» **Problem**: Return, word for word, every line starting at the line with "Enable Simulate Black Ink checkbox" and ending at the final line of the entries; skip the pictures.

» **Dataset excerpts**:
/---

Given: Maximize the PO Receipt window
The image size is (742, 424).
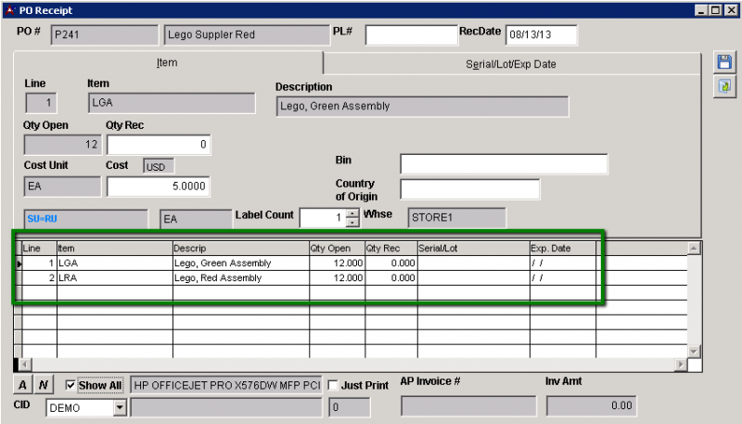Looking at the screenshot, I should (x=715, y=9).
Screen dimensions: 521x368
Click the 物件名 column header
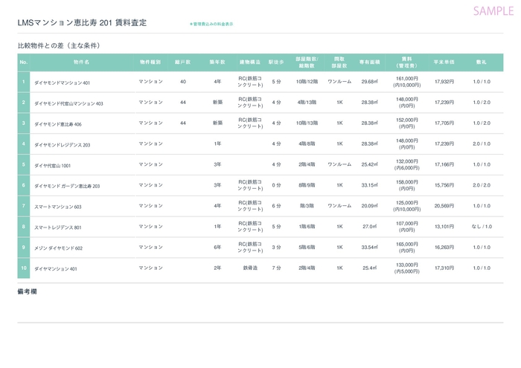(82, 62)
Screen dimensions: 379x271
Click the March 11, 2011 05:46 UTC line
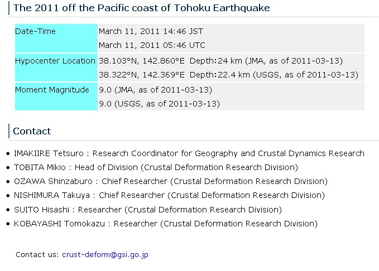(152, 45)
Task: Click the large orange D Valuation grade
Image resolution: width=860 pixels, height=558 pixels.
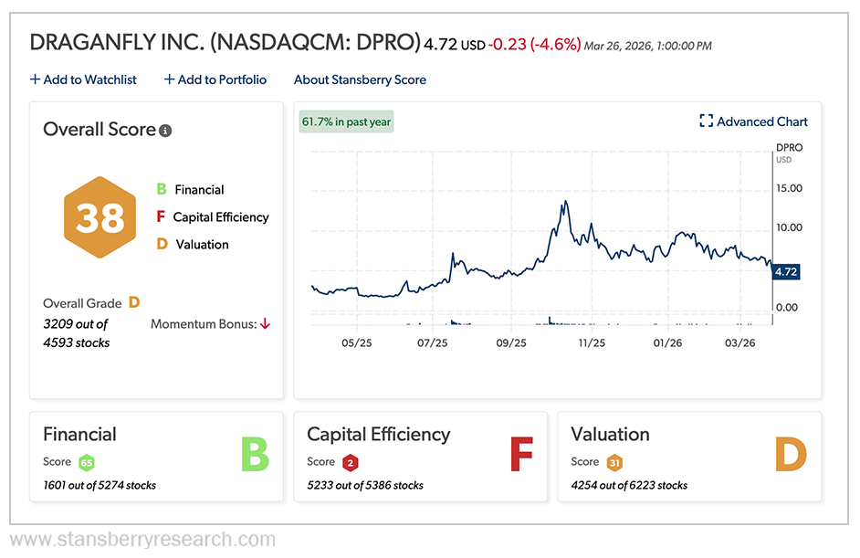Action: pos(791,455)
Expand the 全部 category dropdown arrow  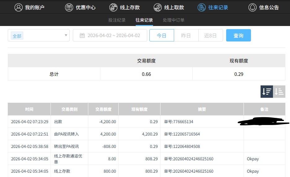(x=66, y=35)
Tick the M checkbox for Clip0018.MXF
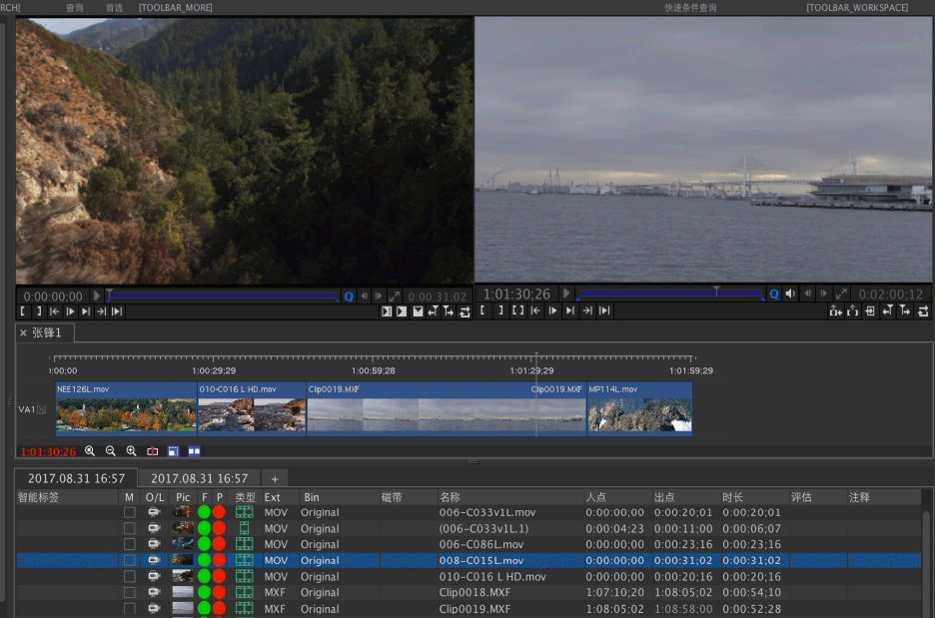The height and width of the screenshot is (618, 935). coord(129,592)
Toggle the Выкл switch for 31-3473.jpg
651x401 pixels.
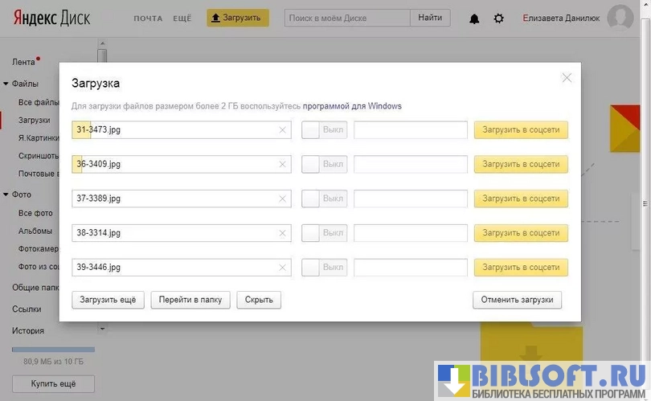click(324, 130)
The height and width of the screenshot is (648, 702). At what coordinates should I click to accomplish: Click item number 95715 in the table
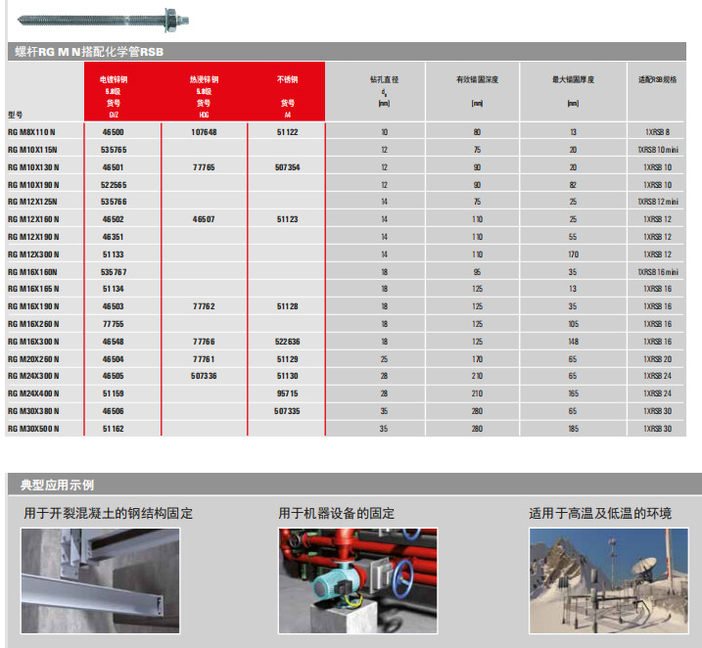pyautogui.click(x=288, y=393)
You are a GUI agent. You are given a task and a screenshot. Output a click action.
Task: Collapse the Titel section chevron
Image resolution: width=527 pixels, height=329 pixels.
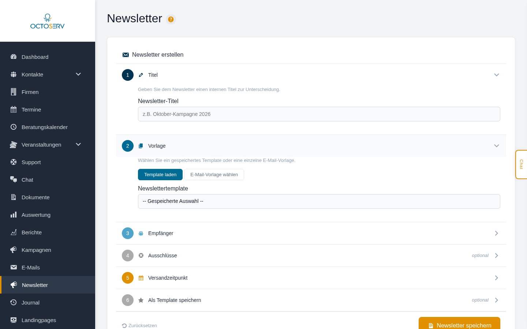tap(497, 75)
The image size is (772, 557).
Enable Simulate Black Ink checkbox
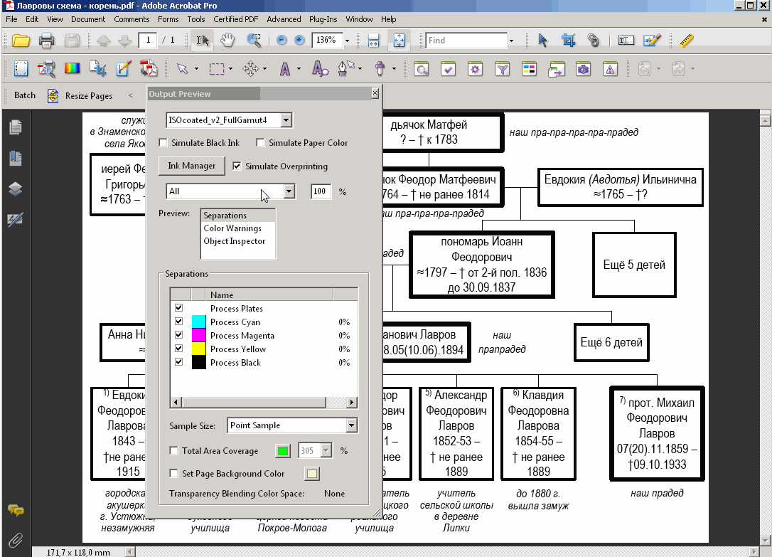(163, 143)
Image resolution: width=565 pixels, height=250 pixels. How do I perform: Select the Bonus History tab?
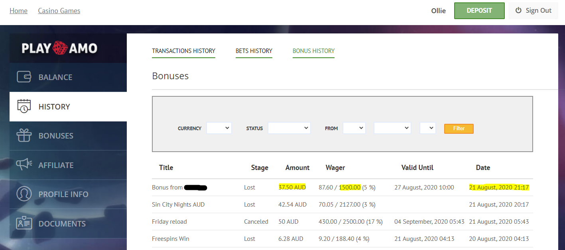[x=313, y=51]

\---

» **Written answer**:
Enable Simulate Black Ink checkbox
(163, 143)
Image resolution: width=565 pixels, height=250 pixels. How do I perform: Select the Bonus History tab?
[x=313, y=51]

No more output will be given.